The proposed amendments included in Bill 19 include altering the composition of the governing body of benchers to provide for a more diverse and representative body.
Law Society Past President Karen Clearwater explained in the May 2015 issue of Communiqué 2.0 that the Benchers considered how to address a lack of diversity, in skills, experience, gender, culture and more, around their table. The solution they came to was two-pronged:
- Increase the appointed lay representation around the table; and
- Fill in gaps in skills and diversity through a mixture of appointed and elected benchers.
The provisions of Bill 19 reflect this thinking. The number of lay benchers has been increased from four to six, while the number of elected benchers representing geographic regions has been decreased. Importantly, and following upon the recommendations from the Futures report, four new unelected positions have been created for appointment by the benchers themselves, using a new process that takes into account new criteria to be established by the benchers, such as “the need for representation by region, demographics, type of law practice, or professional, leadership or management skills.”
A similar approach is already in place in Nova Scotia, where the Barristers’ Society has three member-at-large positions, reserved to fill demographic gaps that have been identified within Council, including gender or sexual orientation, geographic representation, race, practice area, and practice venue.
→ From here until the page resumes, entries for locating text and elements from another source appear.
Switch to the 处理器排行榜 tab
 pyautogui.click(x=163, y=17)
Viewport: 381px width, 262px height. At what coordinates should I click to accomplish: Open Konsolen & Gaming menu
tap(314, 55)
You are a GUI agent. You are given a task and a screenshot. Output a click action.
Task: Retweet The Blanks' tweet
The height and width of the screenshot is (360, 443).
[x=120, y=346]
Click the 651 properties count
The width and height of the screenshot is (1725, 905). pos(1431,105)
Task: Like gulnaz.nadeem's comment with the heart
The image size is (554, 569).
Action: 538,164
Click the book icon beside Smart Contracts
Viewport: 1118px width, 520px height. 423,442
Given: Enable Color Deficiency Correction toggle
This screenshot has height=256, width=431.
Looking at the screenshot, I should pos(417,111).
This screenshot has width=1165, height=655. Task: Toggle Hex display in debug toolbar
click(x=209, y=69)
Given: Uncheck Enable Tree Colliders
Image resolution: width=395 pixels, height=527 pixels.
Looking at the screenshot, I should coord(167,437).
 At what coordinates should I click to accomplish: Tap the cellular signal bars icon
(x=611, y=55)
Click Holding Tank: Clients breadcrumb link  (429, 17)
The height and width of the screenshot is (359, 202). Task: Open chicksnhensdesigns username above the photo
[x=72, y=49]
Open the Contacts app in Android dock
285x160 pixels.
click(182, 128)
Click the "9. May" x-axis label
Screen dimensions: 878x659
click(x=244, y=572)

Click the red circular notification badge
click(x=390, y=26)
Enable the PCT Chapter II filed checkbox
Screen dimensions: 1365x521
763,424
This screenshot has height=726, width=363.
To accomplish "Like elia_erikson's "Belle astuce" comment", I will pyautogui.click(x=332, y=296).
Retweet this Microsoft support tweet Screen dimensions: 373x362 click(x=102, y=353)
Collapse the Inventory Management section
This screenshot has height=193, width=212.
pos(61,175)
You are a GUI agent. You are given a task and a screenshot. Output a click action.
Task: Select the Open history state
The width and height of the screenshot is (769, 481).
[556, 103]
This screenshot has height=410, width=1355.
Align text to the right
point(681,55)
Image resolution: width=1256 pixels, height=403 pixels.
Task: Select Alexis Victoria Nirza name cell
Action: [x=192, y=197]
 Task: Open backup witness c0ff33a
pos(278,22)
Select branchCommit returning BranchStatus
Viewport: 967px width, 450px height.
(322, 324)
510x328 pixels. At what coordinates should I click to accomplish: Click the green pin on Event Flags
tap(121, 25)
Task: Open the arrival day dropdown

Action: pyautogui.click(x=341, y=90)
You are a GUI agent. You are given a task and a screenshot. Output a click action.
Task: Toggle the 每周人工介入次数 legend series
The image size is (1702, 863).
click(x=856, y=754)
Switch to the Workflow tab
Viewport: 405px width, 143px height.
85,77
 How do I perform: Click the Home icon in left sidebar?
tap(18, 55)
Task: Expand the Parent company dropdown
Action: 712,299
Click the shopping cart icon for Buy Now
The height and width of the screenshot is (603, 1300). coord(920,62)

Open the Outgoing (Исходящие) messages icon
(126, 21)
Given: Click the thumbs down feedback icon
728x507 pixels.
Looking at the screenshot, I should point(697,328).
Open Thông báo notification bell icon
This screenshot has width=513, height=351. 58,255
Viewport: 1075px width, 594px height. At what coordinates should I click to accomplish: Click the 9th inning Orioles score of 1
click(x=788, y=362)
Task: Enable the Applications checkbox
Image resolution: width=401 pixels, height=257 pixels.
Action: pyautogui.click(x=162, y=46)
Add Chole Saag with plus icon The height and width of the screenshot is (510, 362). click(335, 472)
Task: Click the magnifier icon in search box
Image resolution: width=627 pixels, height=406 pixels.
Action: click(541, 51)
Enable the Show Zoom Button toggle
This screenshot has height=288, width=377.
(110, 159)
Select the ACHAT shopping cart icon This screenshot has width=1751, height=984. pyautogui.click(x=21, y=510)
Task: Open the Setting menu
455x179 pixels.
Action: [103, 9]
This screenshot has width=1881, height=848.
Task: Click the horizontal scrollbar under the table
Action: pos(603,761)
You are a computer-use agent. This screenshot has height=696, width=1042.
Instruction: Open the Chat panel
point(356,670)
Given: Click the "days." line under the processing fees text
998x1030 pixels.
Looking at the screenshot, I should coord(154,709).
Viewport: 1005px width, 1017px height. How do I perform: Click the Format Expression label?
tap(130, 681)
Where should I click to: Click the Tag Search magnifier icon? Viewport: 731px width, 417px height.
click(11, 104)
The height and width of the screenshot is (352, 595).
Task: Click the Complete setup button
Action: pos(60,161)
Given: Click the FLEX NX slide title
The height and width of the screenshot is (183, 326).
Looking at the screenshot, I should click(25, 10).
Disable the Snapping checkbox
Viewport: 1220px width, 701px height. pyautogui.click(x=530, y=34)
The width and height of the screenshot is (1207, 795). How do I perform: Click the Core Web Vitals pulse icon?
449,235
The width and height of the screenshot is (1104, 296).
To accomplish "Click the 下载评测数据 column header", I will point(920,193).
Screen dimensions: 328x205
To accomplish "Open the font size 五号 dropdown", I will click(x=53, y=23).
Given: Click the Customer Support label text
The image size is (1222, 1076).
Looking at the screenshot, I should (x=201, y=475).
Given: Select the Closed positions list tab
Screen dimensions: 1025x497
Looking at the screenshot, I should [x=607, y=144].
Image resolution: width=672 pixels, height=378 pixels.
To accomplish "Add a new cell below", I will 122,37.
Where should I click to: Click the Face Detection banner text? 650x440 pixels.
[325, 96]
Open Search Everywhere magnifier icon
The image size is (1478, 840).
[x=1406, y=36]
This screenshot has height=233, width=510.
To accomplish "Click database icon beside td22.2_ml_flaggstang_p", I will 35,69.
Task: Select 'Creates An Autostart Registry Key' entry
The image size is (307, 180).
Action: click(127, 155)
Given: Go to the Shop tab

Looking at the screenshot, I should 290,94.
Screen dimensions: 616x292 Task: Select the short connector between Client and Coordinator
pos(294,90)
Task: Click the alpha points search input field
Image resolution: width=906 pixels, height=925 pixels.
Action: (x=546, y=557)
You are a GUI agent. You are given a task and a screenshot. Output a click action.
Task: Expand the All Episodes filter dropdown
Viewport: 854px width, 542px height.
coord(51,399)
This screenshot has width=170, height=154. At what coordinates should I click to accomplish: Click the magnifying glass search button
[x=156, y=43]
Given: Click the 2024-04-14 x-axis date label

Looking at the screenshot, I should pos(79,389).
The Nova Scotia Barristers’ Society is also leading the way in the adoption of entity regulation. Along with law societies in Alberta, Ontario, and Manitoba, the Barristers’ Society is examining how to make regulation broader and more proactive in ensuring ethical conduct by lawyers. The Barristers’ Society is guided by its regulatory objective to promote diversity, inclusion, substantive equality and freedom from discrimination in the delivery of legal services and the justice system. Their approach to entity regulation will likely show progress towards a more diverse and equitable profession – and can serve as a model for other jurisdictions.
In setting out its roadmap for the future, the CBA Legal Futures Initiative acknowledged that the legal profession needs to become more diverse to better reflect the population it serves – but that the market alone cannot correct the continued homogeneity of our profession. Reform of the profession will not reach its full potential unless we change the very fibre of the legal profession. And that kind of meaningful inclusivity will not occur until we make changes in the ways we educate, train, and regulate lawyers – can you help us get there?